* _Set problem_: Carry on the tap safety cover description below, starting right after its last sentence.
::: Document text
Abstract:
The tap safety cover conceals a rotating tap or the like to prevent a worker from contacting the sharp cutting edges of the tool during operation. The device includes a tool holder which secures in the chuck or bit holder of a rotary power tool. A hollow cylindrical barrel is affixed to the tool holder, with an extension sleeve telescoping from the barrel. The tap extends concentrically through the tool holder, barrel, and sleeve, and is completely covered when the sleeve is extended. A coil spring in the barrel urges the sleeve to a fully extended position, with the sleeve retracting as it is pushed back by the workpiece as the tap penetrates a previously drilled hole in the workpiece.

Description:
BACKGROUND OF THE INVENTION  
       [0001]     1. Field of the Invention  
         [0002]     The present invention relates generally to safety guards and protective devices in the machining industry. More specifically, the present invention is a tap safety cover comprising a tap holder with a telescoping tubular safety cover that completely surrounds a tap during the hole threading operation to protect workers from contact with the sharp flutes of the tap as it rotates at potentially high speeds, thereby preventing injury.  
         [0003]     2. Description of the Related Art  
         [0004]     The forming of threaded holes is an essentially universal requirement in practically all areas of manufacturing, and in many other fields as well. Such threads are formed by means of taps having the desired thread diameter, which cut threads as they are screwed into the previously formed hole. This process may be done by hand for a relatively few threaded holes, but is commonly accomplished by high speed rotating machinery in major manufacturing facilities, such as automotive assembly plants and the like, in order to save time during the operation. Rotary power tools used in such high speed tapping operations can exceed nine thousand revolutions per minute (rpm), depending upon the machinery and operation.
::::::
::: Extracted entries
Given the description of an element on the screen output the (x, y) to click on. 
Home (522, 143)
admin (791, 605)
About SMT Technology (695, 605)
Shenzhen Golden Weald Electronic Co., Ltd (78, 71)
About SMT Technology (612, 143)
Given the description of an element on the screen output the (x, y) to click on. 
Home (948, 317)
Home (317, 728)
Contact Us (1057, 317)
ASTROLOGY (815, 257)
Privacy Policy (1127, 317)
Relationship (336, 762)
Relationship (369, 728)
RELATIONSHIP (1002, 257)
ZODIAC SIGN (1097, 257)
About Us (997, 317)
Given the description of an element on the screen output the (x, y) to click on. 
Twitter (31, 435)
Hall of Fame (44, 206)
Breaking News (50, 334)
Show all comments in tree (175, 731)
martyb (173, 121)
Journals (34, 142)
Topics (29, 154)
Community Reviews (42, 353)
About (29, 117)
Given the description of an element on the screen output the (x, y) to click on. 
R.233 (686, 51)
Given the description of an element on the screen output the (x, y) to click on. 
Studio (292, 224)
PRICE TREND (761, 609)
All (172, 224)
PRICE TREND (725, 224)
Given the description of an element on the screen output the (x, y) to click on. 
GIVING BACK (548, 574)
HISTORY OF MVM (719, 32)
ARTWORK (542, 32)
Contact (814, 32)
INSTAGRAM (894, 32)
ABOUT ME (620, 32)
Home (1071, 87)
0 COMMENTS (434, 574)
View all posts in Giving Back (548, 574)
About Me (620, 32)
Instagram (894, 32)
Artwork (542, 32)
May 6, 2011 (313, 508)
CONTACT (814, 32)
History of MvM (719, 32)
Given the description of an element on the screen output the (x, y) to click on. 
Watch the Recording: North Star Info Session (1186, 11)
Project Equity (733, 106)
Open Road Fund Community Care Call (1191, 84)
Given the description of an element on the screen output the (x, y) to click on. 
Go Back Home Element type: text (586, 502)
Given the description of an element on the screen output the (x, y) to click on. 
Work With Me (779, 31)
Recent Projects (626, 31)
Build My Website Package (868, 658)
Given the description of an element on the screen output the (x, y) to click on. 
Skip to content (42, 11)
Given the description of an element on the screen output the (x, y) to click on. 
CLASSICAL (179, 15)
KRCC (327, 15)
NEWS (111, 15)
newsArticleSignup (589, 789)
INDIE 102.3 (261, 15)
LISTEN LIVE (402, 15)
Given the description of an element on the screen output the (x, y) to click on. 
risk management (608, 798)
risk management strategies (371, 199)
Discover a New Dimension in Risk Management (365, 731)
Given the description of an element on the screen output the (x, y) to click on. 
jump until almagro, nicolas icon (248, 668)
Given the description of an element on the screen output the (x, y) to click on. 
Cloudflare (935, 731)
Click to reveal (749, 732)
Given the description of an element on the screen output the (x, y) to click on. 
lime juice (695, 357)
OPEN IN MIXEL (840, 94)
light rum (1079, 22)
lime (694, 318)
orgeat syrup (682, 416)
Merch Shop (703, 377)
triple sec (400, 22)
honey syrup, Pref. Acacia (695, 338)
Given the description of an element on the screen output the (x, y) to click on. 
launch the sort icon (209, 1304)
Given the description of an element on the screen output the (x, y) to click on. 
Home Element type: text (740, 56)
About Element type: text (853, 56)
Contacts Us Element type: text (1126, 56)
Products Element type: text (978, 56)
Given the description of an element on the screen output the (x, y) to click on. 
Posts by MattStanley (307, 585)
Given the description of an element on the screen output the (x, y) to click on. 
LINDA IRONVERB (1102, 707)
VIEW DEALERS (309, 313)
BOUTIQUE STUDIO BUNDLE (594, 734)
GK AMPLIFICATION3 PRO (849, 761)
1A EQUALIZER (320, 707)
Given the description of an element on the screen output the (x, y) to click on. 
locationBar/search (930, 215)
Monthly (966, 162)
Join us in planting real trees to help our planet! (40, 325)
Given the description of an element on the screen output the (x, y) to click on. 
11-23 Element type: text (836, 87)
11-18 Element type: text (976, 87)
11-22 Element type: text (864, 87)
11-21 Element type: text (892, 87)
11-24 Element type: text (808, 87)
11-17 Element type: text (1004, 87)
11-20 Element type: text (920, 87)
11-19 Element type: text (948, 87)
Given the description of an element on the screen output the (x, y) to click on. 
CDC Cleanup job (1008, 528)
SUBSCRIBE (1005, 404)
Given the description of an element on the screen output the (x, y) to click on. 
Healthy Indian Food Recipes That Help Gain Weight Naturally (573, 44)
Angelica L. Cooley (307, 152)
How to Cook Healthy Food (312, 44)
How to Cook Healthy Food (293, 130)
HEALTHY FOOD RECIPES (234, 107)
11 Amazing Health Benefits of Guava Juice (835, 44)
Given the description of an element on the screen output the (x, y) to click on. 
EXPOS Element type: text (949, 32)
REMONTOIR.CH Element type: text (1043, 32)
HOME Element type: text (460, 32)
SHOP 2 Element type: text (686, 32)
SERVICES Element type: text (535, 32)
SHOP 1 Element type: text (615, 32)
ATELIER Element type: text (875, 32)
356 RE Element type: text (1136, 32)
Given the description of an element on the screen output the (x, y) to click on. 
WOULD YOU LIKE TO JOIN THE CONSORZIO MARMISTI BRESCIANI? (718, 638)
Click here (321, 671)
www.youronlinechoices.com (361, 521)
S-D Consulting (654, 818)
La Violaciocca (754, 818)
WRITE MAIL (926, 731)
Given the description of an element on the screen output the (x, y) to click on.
::::::
* _The output_:
         [0005]     A problem with the use of high-speed rotary machinery for driving taps is that a potential exists for serious injury if a worker comes into contact with the sharp threaded edge of one of the flutes of the tap while it is rotating at high speed. Even a work glove or clothing may catch or snag on the fluted tap edge, with the result being nearly instant injury to the worker, much faster than he or she can react. While such injuries are rare, the potential exists, and the potential for lost time, worker&#39;s compensation costs, etc., are significant.  
         [0006]     Accordingly, various devices have been developed in the past to guard and protect workers during such machining operations. Most such devices are secured to the stationary housing of the rotary tool, and thus do not rotate with the drill bit or tap. Such relatively stationary devices tend to be at least somewhat complex, due to the requirement to secure the device to various differently shaped and configured housings for different tools. Where simpler rotary guards and guides are provided, they generally include external springs to return the axially moving or telescoping tube or component to its at rest position when no drilling or tapping operation is taking place. Such an external spring or the like on a rapidly rotating bit or tap can also snag or catch on another object, just as the flutes of a tap or drill bit may. Moreover, the present inventors are unaware of any such devices that also secure the rotating cutting tool (drill bit or tap) within the guard so that the guard also acts as a tool or bit holder, thus providing a more positive and rigid assembly between the cutting tool and the guard or cover.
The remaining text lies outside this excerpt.